Scaling in Oxford’s Innovation Hub

Situated in Oxford—a hotspot for materials science and sustainable energy research—Milvus is tapping into the University of Oxford spin-out ecosystem. The fresh capital will bankroll a pilot production facility right next door to their existing lab, letting them crank out batches big enough for partner trials and those all-important first customer orders.

 

Strategic Networks and Partnerships

Money’s great, but connections matter just as much. Through EQT Foundation, Milvus gets introductions to heavy hitters like Air Liquide, SunGreenH2, Bekaert, Nel Hydrogen and Plug Power. Imagine these industry players slapping Milvus’s catalysts into their commercial electrolyzers, fuel cells or refining lines—talk about a fast track to market.

 

Business Strategy and Market Dynamics

High PGM prices and supply headaches have tripped up green hydrogen adoption for years.

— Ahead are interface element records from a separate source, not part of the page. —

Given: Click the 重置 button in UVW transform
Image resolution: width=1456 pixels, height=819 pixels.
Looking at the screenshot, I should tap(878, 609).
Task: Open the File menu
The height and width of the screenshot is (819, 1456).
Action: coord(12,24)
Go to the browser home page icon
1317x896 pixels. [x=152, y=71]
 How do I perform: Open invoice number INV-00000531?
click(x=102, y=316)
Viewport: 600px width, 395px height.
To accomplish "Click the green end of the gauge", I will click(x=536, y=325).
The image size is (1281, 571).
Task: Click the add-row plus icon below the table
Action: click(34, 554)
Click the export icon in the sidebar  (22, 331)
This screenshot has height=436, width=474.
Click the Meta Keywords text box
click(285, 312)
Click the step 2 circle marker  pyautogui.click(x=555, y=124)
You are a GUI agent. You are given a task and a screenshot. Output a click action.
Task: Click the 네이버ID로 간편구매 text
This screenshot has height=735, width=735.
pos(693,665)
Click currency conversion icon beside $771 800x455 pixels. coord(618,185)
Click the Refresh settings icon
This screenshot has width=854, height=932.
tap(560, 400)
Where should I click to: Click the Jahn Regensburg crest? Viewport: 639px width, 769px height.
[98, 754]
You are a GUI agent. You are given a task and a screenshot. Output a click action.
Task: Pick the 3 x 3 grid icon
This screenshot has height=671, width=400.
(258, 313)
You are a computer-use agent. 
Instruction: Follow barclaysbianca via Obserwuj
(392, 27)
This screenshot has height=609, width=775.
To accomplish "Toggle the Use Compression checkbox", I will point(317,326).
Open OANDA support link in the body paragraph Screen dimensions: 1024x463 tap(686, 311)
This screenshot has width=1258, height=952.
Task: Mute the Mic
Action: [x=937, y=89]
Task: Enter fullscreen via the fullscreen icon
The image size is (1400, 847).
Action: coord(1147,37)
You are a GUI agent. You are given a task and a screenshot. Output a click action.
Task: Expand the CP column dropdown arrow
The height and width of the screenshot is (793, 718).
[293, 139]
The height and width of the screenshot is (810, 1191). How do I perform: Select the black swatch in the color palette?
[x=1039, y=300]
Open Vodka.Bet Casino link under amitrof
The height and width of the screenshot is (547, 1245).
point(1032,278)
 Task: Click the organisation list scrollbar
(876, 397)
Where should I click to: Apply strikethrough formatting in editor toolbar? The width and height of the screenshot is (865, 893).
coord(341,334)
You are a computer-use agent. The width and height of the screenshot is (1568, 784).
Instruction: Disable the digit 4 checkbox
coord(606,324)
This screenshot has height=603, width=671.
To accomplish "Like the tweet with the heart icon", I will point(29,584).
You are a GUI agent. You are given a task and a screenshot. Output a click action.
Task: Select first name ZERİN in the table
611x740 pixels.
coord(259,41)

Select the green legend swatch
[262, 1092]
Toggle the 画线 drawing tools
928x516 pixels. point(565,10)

Swap in cheap, abundant metals, and you slash the levelized cost of hydrogen production via electrolysis—exactly what electrolyzer makers need to hit price points critical for industrial decarbonization and clean ammonia production. It’s a game-changer for anyone serious about zero-carbon processes.

 

Historic Shift in Catalyst Supply Chains

This funding rounds out a broader trend: backers funneling cash from lab breakthroughs all the way to market-ready climate tech. With governments and corporates chasing net-zero targets, ditching critical raw materials for sustainable alternatives isn’t just smart—it’s essential. Milvus’s progress, hand-in-hand with EQT Foundation, could reshape how we make and store hydrogen.

 

Implications for Industrial Decarbonization

If these nanocatalysts catch on, expect a ripple effect: leaner supply chains, less mining for rare metals, and a flood of investments into clean-energy infrastructure. Cheaper catalysts mean more competitive electrolyzers—paving the way for grid-scale hydrogen, zero-emission transport and eco-friendly chemical manufacturing.

 

Looking Ahead

With seed funding in the bag, Milvus Advanced has its eyes set on the next 12–18 months: proving out tech at industrial volumes, locking down commercial deals and swelling the R&D crew. Keep an eye on those pilot projects slated for late 2026—if they nail it, follow-on funding could be just around the corner, cementing Milvus’s spot in the hydrogen production revolution.

 

About Milvus Advanced

Founded by an Oxford-trained materials scientist, Milvus Advanced is all about next-gen nanomaterial catalysts that ditch expensive platinum group metals in clean-energy gear. Their mission? Drive down costs, cut supply-chain risks and fast-track the global transition to sustainable energy.